Data excerpts:
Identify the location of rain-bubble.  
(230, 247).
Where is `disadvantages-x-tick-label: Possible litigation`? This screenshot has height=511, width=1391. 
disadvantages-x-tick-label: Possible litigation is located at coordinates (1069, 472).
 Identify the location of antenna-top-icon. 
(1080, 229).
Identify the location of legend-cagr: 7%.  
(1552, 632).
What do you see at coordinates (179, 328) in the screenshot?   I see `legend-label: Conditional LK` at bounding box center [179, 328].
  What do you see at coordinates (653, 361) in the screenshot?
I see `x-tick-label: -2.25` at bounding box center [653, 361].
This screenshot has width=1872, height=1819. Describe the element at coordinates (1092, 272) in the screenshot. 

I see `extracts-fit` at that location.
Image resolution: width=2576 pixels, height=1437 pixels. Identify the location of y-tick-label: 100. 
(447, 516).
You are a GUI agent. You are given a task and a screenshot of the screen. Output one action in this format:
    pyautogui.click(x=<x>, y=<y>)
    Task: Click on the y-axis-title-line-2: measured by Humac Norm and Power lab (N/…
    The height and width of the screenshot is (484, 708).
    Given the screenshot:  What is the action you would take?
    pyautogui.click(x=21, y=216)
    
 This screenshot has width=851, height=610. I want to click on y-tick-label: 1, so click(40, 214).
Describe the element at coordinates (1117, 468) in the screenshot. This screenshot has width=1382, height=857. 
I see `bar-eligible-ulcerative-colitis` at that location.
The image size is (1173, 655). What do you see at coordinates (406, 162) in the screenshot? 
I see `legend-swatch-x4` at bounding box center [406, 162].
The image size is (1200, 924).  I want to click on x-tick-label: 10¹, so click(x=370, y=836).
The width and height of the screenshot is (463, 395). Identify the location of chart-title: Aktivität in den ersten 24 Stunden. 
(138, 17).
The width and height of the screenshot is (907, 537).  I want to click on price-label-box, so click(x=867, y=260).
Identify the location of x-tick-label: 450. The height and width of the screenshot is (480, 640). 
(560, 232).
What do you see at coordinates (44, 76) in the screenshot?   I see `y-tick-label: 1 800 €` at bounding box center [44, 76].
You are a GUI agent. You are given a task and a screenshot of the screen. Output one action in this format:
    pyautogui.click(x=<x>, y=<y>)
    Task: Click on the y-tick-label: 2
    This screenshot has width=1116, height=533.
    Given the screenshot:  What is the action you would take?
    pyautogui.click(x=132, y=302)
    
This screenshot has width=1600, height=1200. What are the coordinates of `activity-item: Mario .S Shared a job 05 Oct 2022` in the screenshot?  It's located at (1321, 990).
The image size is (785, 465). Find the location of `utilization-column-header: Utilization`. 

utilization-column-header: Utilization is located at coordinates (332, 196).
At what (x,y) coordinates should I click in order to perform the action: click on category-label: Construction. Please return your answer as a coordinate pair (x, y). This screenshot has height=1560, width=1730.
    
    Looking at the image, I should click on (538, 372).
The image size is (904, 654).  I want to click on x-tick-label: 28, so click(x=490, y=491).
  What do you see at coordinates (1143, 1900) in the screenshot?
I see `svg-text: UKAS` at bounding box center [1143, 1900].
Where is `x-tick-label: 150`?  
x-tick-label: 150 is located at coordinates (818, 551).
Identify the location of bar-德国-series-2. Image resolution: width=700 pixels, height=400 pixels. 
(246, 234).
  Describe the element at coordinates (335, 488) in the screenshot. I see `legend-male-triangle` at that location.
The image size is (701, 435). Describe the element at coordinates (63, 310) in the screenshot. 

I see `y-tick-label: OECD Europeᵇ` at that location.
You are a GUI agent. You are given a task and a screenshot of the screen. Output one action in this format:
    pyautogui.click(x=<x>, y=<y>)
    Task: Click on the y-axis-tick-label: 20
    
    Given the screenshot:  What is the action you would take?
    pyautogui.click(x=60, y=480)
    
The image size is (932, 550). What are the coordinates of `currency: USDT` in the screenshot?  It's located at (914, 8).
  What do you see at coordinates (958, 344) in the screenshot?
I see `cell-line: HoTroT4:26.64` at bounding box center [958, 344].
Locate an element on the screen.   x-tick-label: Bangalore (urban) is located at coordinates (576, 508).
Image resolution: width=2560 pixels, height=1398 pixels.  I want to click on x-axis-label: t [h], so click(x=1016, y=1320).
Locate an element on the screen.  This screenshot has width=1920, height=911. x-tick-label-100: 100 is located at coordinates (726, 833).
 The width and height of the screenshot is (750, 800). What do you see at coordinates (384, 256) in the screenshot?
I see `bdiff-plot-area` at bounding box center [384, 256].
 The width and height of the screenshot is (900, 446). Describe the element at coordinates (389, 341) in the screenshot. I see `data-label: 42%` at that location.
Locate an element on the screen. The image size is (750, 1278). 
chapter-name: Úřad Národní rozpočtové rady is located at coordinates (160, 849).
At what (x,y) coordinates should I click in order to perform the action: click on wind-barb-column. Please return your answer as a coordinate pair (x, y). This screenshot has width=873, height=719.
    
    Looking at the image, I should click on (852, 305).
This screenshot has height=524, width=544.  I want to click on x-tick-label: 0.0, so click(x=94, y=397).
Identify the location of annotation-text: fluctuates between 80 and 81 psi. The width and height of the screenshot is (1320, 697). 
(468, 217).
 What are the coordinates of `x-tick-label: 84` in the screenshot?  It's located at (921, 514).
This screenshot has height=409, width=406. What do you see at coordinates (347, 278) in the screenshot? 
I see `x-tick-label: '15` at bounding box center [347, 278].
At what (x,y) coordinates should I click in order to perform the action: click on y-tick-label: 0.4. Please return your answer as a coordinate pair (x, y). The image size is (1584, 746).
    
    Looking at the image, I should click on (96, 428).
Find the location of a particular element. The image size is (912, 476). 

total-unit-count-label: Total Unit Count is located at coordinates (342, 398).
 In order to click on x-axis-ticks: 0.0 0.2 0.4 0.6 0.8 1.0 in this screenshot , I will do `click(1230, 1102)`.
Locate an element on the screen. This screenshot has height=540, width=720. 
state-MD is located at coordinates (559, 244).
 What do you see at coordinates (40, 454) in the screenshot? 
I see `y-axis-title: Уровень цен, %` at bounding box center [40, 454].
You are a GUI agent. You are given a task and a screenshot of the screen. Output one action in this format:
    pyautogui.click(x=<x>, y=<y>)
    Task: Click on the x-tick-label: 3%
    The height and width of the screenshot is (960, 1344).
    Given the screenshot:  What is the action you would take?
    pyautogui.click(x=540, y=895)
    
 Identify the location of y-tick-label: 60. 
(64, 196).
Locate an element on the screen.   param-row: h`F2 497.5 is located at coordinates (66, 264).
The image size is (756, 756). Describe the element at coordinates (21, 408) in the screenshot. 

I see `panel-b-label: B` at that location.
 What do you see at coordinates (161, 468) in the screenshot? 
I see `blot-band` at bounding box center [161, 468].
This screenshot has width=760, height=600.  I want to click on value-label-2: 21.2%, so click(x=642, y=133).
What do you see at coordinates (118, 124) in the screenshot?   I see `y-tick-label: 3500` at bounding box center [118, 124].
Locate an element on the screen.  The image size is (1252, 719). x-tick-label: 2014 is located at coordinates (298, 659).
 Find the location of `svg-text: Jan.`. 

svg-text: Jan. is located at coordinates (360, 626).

• **The problem**
Rewrite the rows from the first line through the line containing "disadvantages-x-tick-label: Possible litigation is", inclusive, with "Identify" replaced by "Determine" and all other text left unchanged.

• **Written response**
Determine the location of rain-bubble.  
(230, 247).
Where is `disadvantages-x-tick-label: Possible litigation`? This screenshot has height=511, width=1391. 
disadvantages-x-tick-label: Possible litigation is located at coordinates (1069, 472).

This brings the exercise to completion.